To be successful, a petition needs to have signatures from owners representing 5 percent of the property bordering the project. If filed in time, the petition forces a city council to pass the rezoning by a three-quarters super-majority.

"It levels the playing field between neighborhoods and oftentimes big Wall Street companies that come to North Carolina," said Sen. Joyce Waddell, D-Mecklenburg, urging her colleagues to reject he bill.

But Wells argued that the three-quarter threshold was unreasonable, requiring some smaller councils to hold virtually unanimous votes. The bill contains a provision that would require clerks to relay written objections to new developments to council members.

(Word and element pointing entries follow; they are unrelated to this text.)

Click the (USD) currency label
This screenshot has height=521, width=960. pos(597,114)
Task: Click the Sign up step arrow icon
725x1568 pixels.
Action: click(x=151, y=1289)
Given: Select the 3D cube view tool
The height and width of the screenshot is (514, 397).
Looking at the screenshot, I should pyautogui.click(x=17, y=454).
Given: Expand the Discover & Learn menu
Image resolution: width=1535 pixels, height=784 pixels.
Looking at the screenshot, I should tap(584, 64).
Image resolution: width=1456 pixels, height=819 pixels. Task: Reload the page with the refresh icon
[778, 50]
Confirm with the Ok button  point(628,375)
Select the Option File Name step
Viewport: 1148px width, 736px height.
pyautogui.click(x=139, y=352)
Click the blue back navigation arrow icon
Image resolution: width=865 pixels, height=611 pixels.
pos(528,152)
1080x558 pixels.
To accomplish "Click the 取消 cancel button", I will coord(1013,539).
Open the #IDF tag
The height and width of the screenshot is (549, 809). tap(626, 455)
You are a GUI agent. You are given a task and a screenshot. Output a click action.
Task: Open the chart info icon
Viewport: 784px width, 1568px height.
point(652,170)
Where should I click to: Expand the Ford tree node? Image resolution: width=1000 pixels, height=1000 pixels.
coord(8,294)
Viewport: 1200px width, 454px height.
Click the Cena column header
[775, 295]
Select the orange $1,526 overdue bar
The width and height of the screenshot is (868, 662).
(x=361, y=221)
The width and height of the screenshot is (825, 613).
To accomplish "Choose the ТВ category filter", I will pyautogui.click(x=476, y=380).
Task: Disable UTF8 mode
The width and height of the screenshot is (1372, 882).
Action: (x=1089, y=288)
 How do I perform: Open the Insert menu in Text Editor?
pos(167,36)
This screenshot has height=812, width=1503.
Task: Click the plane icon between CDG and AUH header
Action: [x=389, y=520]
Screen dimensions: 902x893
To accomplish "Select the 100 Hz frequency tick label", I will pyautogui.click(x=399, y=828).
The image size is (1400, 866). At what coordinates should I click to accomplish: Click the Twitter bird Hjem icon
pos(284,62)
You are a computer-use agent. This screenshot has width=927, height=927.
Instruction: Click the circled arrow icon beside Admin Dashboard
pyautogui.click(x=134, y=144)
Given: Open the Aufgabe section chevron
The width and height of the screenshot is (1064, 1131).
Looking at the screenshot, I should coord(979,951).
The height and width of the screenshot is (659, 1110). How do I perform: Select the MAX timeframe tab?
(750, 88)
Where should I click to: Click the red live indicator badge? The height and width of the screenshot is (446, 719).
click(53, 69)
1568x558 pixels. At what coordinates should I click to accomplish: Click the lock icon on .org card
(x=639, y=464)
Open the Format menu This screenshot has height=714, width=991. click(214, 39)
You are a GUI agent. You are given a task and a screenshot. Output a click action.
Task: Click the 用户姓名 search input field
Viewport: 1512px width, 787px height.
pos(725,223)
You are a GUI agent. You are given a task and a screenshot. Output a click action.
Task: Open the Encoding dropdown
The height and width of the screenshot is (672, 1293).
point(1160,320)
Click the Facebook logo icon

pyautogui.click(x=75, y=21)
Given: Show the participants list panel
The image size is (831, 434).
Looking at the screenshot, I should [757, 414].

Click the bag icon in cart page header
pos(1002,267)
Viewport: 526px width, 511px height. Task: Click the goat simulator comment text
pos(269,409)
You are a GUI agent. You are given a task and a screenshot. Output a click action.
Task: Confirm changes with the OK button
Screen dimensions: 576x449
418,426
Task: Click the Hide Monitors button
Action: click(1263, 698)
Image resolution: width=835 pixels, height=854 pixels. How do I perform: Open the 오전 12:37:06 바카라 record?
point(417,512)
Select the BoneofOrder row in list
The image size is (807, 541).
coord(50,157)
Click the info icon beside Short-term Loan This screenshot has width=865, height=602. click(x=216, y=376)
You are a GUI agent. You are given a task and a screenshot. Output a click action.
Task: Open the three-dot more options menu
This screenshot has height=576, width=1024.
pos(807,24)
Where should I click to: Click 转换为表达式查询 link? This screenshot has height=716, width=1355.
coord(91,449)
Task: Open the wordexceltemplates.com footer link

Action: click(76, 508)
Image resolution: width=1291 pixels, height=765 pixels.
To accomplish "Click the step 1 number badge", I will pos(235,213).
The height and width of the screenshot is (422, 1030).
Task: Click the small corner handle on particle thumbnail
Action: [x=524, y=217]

In other business, the Senate:

  • Passed a House Bill 39, which increases the fines and other penalties associated with bypassing safety features on amusements rides. The measure is a reaction to a 2013 accident at the North Carolina State Fair that injured five people. Operators of a ride called The Vortex intentionally disabled a key safety feature. The bill, which also calls for a study of whether the state Department of Labor should regulate zip lines, passed the Senate 48-0 and now returns to the House for final legislative approval.
  • Passed House Bill 823, which creates a council on rare diseases to advise the governor and lawmakers. The group is designed to collect data and make recommendations on how to help people with uncommon ailments. The bill now heads back to the House for final legislative approval.
  • Passed House Bill 766, which makes it easier for neurologists to prescribe hemp extract oil, sometimes called cannabidiol oil or CBD oil. The oil is made from a special strain of marijuana, but it does not contain high concentrations of the chemicals that get people high. It is seen by many as useful in treating children with epileptic symptoms.
    A bill passed last year was designed to allow for wider use of the CBD oil, but many families say they still face obstacles because its use was supposed to be linked to academic studies. This year's measure would allow for a less convoluted path for doctors to prescribe the treatment.
    However, its connection to marijuana makes some members nervous, and Sen. Don Davis, D-Greene, amended the bill so that use of CBD oil would become illegal again in 2021 if studies of the substance don't show therapeutic benefit.
    The measure now returns to the House for final legislative approval.